— Start Document section —

On May 13, 2026, Defence Secretary Rajesh Kumar Singh told the CII Annual Business Summit that there is now a growing willingness to transfer technology to private firms for various categories of ballistic missiles, and that "the time has come" to operationalise those plans. Seven weeks later, on July 5, Adani Defence & Aerospace broke ground on a Rs 2,500 crore missile ecosystem in Shivpuri, Madhya Pradesh, which the company calls the largest private-sector missile facility in South Asia. Both landed in a year of record government numbers: India's defence exports touched an all-time high of Rs 38,424 crore in FY2025-26, up 62.66% from Rs 23,622 crore the year before, and total defence production reached Rs 1.78 lakh crore, a 110% rise since FY2020-21. Read together, the story writes itself: after decades of state monopoly, India is finally letting private industry into its most sensitive weapons category, and the self-reliance drive is paying off.

It is worth slowing down on that read. Singh was not describing a fix for a domestic shortfall. His own framing rests on missiles' "increasing strategic importance in modern warfare" and a "growing willingness to transfer technology," not a production gap the state cannot fill on its own. And Adani's own account of its new plant is explicit that it is designed to meet the requirements of the Indian Armed Forces as well as trusted international partners: allied buyers are written into the plant's purpose at the groundbreaking, not added as an afterthought once it is built.

The number that makes that reading concrete sits inside the government's own release. Private firms contributed Rs 17,353 crore of FY2025-26's defence exports, 45.16% of the total, against DPSUs' Rs 21,071 crore, or 54.84%. But private industry's share of total defence production that same year was just 24%, around Rs 42,000 crore of the Rs 1.78 lakh crore total, up from 22% in FY2024-25. Private firms already supply nearly double the share of exports that they do of output, 45.16% against 24%. That gap is the shape of the whole story: private industry is disproportionately built for the order book abroad, and the missile opening follows the same shape.

Grouped bar chart showing private industry holds 45.16 percent of India's FY2025-26 defence exports but only 24 percent of total defence production, against DPSUs and PSUs at 54.84 percent and 76 percent respectively.

Source: Ministry of Defence, FY2025-26 defence exports; Ministry of Defence, FY2025-26 defence production. Chart: The Signal.

The export math

The FY2025-26 export number is not a small revision. Exports rose from Rs 23,622 crore to Rs 38,424 crore in a single year, and the number of exporting firms rose to 145 from 128, reaching more than 80 countries. That is a market getting both bigger and more crowded at the same time, which is exactly the environment in which a government looks for more capacity to sell into, not more capacity to defend itself with.

— End Document section —
— Start Excerpted records —

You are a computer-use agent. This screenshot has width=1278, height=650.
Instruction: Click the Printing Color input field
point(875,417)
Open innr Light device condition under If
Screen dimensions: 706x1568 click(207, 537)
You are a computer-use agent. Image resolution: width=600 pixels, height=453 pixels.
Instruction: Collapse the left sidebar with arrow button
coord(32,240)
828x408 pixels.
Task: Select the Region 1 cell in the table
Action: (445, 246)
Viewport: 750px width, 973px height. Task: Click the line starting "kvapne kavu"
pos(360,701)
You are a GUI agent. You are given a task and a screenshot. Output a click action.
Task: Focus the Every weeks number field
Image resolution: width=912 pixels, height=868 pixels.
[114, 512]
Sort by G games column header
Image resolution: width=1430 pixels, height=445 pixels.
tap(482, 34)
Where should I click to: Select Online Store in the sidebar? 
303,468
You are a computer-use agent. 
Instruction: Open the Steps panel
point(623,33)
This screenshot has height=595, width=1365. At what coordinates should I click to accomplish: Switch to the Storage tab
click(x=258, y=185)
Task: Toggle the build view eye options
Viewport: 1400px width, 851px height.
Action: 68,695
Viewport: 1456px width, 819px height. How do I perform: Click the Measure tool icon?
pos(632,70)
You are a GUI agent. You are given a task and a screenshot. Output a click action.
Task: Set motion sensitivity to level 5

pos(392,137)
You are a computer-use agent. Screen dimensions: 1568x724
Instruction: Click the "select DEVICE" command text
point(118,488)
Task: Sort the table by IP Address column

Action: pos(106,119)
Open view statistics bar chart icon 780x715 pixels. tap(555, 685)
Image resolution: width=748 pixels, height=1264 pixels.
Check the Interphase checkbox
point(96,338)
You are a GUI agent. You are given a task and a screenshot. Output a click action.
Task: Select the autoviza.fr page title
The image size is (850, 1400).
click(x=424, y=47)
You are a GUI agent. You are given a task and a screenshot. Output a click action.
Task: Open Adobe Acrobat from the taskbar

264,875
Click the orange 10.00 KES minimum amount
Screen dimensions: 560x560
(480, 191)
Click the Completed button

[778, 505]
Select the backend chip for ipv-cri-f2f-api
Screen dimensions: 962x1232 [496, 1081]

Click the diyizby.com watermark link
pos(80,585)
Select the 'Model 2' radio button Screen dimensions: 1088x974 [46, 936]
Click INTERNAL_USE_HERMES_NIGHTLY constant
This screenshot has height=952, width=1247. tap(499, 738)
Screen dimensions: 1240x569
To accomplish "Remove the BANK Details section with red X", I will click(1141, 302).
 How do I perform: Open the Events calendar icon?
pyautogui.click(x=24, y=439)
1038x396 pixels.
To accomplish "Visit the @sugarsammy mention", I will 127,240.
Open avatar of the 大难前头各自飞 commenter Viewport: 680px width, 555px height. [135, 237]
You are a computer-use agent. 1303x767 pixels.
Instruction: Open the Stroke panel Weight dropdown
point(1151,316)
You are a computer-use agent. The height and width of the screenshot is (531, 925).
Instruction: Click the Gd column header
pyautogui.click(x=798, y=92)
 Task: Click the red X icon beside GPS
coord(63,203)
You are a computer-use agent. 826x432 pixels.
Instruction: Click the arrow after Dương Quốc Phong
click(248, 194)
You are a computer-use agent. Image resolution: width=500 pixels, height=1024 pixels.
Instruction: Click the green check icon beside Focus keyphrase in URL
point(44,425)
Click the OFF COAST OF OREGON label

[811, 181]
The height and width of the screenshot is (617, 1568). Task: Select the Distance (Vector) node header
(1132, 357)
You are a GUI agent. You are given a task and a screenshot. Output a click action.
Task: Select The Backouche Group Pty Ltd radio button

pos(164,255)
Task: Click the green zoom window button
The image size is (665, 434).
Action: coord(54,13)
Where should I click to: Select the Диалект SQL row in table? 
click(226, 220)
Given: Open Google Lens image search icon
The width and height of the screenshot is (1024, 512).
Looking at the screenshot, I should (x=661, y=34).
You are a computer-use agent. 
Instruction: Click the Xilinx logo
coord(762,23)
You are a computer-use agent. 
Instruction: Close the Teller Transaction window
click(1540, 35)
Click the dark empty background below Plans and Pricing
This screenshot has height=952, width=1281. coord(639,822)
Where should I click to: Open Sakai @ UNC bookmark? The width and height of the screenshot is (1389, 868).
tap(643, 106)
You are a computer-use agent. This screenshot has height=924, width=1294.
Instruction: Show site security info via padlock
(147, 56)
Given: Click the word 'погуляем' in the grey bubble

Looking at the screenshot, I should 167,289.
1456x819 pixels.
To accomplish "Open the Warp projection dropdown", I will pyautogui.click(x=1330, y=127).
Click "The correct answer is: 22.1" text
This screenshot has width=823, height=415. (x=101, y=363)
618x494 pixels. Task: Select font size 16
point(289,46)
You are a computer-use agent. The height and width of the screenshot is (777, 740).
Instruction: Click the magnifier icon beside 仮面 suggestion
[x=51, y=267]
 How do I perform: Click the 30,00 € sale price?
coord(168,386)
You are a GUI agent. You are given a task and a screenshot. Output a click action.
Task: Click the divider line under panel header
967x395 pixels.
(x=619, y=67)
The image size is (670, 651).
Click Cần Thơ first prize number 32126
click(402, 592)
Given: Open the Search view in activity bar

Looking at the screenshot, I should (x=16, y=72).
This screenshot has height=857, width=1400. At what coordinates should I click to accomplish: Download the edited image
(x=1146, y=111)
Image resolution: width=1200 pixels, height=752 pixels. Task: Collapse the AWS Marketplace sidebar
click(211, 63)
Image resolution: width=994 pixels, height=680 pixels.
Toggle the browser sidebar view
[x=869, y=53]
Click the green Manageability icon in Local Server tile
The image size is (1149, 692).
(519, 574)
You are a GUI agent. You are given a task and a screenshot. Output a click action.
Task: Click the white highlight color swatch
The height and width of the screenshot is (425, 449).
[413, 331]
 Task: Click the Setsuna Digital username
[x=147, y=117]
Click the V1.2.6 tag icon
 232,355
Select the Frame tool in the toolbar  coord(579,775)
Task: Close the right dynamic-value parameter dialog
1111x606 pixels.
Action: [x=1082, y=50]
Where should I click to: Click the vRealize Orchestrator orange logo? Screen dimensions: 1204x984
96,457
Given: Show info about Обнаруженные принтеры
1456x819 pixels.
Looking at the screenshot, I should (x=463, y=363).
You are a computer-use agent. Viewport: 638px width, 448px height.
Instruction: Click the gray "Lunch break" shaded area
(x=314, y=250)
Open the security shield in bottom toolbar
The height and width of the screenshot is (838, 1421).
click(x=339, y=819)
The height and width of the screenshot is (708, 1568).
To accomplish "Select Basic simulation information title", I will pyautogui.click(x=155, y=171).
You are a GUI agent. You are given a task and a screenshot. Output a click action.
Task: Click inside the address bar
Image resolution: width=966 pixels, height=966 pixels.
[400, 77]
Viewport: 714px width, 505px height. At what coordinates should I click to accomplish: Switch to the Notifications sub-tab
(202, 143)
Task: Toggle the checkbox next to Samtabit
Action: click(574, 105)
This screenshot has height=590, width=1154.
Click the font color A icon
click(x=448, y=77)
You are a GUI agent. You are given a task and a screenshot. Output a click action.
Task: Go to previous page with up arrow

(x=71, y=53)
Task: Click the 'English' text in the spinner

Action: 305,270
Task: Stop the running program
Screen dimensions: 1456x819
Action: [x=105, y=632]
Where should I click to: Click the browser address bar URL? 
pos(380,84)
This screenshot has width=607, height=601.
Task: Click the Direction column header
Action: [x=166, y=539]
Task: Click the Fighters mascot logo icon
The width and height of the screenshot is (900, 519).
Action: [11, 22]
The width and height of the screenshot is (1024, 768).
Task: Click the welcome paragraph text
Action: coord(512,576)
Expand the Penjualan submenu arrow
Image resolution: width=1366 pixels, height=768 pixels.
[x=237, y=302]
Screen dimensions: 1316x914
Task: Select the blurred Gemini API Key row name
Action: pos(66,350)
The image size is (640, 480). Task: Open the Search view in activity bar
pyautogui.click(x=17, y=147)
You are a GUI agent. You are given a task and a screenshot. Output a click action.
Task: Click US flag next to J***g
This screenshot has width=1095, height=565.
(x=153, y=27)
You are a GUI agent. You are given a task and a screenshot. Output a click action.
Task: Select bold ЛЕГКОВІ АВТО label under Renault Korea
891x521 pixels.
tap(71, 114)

— End Excerpted records —

Reproduce the passage of the defence article above that opens with the words "The number that" and closes with "the same shape.".

The number that makes that reading concrete sits inside the government's own release. Private firms contributed Rs 17,353 crore of FY2025-26's defence exports, 45.16% of the total, against DPSUs' Rs 21,071 crore, or 54.84%. But private industry's share of total defence production that same year was just 24%, around Rs 42,000 crore of the Rs 1.78 lakh crore total, up from 22% in FY2024-25. Private firms already supply nearly double the share of exports that they do of output, 45.16% against 24%. That gap is the shape of the whole story: private industry is disproportionately built for the order book abroad, and the missile opening follows the same shape.